Unfortunately our politicians have been very slow to realise this.

The worst possible world for us is if the lobbyists get to the politicians from all directions, with their offers of money and jobs and we end up with a handful of third generation nuclear stations, each with a different design and manufacturer and all requiring specialist foreign operation and maintenance staff to keep them going.

All will have been constructed using large numbers of imported foreign workers. Extremely generous public subsidies are on offer leading to hugely bloated profits being sent abroad, at the same time consumers pay vast amounts for off-shore wind generators not to generate to keep the nuclear money making machines operating.

In addition Insurance, waste and decommissioning costs will be strictly capped.

This sort of investment will not grow our economy it will act like a leech and bleed our economy dry. We all know this.

In one of the radio five live videos, Paul Williams said "Area will shrivel and die" without new nuclear plant [Hinkley Point C].
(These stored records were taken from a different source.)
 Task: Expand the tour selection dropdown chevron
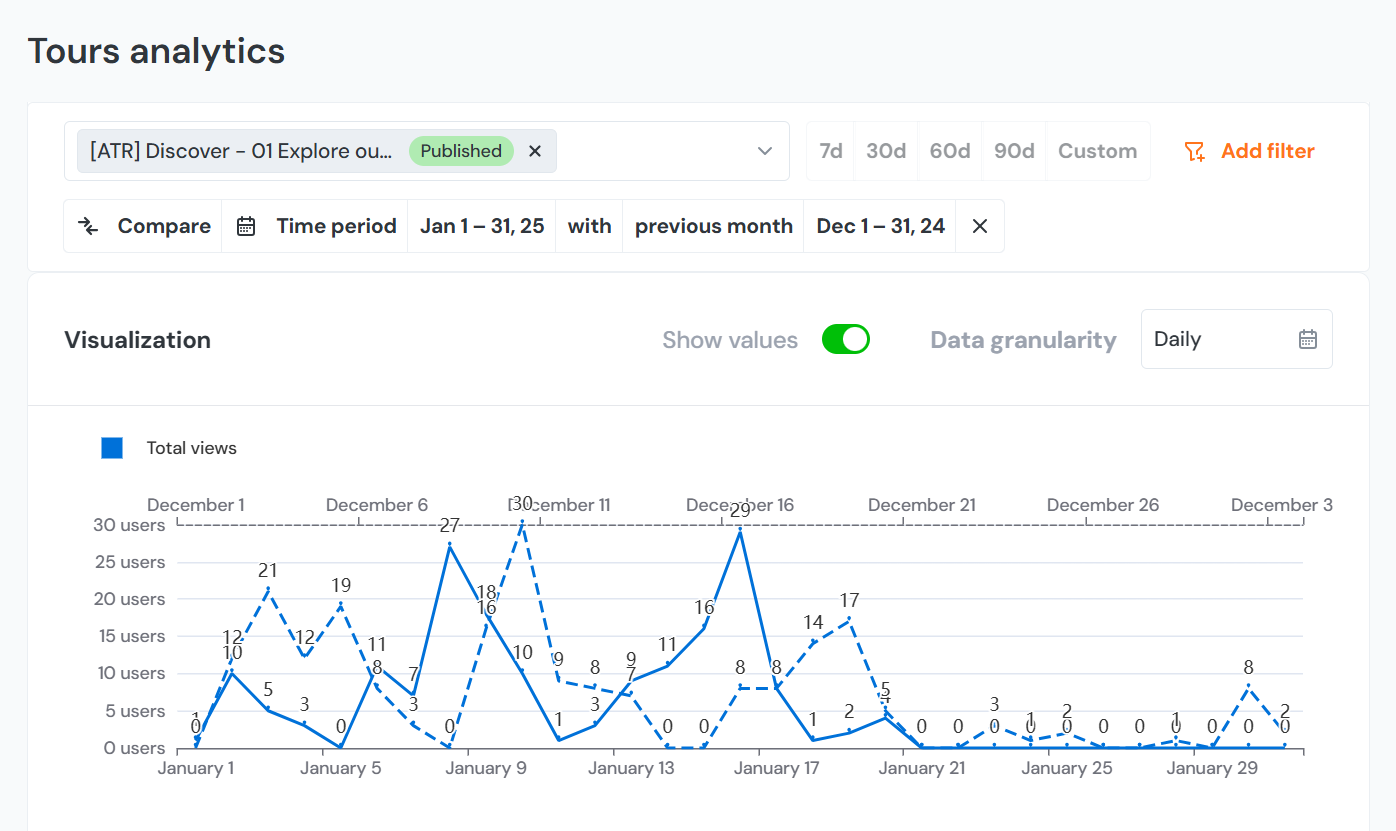pyautogui.click(x=765, y=151)
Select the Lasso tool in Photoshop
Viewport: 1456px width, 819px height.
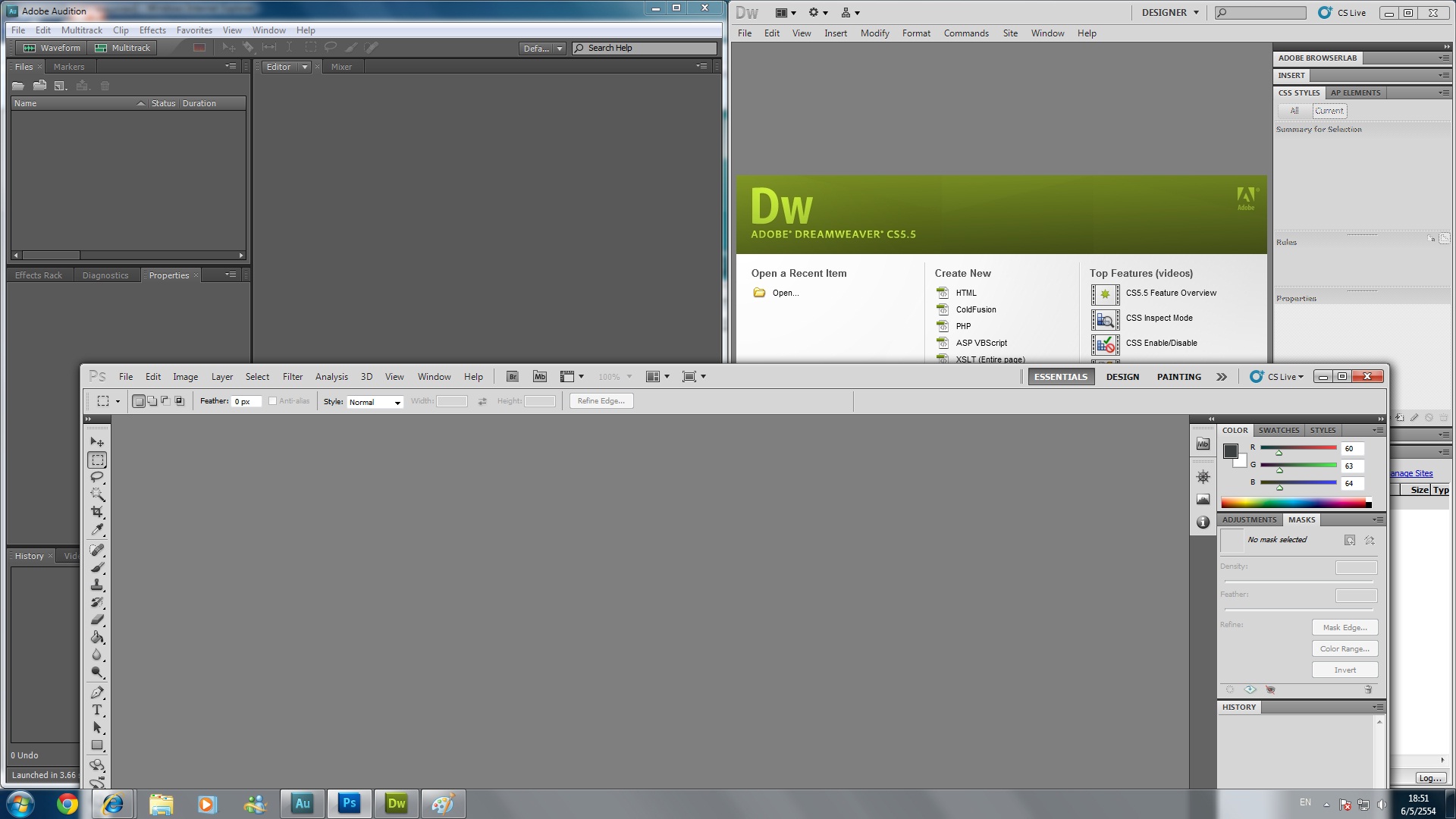point(97,477)
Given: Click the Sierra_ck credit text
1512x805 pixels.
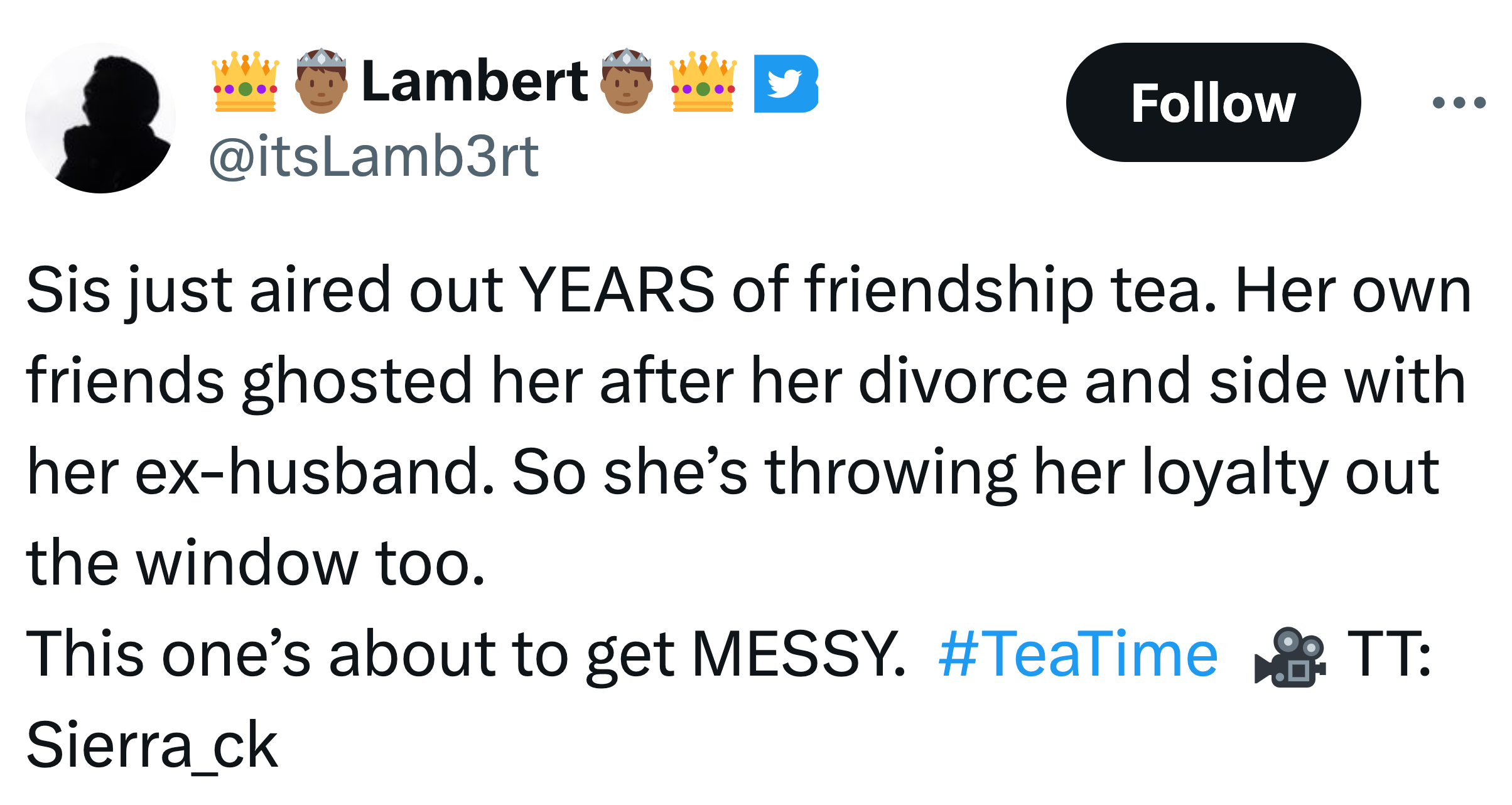Looking at the screenshot, I should click(x=152, y=745).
I say the UK economy will shrivel and die if we build these third generation nuclear stations at any cost. Whilst these third generation stations bleed the economy dry, we will still need to develop molten salt reactors to replace gas by 2050.

Given that molten salt reactors will/can

1. be much smaller with higher power densities and lower materials costs
2. designed to be intrinsically safe
3. be modular and factory made
4. have much smaller quantities of high level waste
5. have radioactive waste lasting for a few hundred years instead of thousands and thousands of years.
6. burn thorium, which in many instances is itself a waste product form rare earth metal mining
7. burn existing uranium and plutonium waste

How will it be possible for engineers to make molten salt reactors more expensive to build than existing third generation nuclear reactors, especially with China and India etc wanting to build them as well? Do we really think engineers are that bad nowadays!!!

Renewable won't work in the UK without backup from flexible generation plant and that can't consist of men or women on bicycles.

Do we train our nuclear apprentices now to build an old inflexible and costly nuclear technology which everyone knows won't work with renewables or do we train them up to build molten salt reactors instead?

This is the question the BBC and the rest of us should be asking.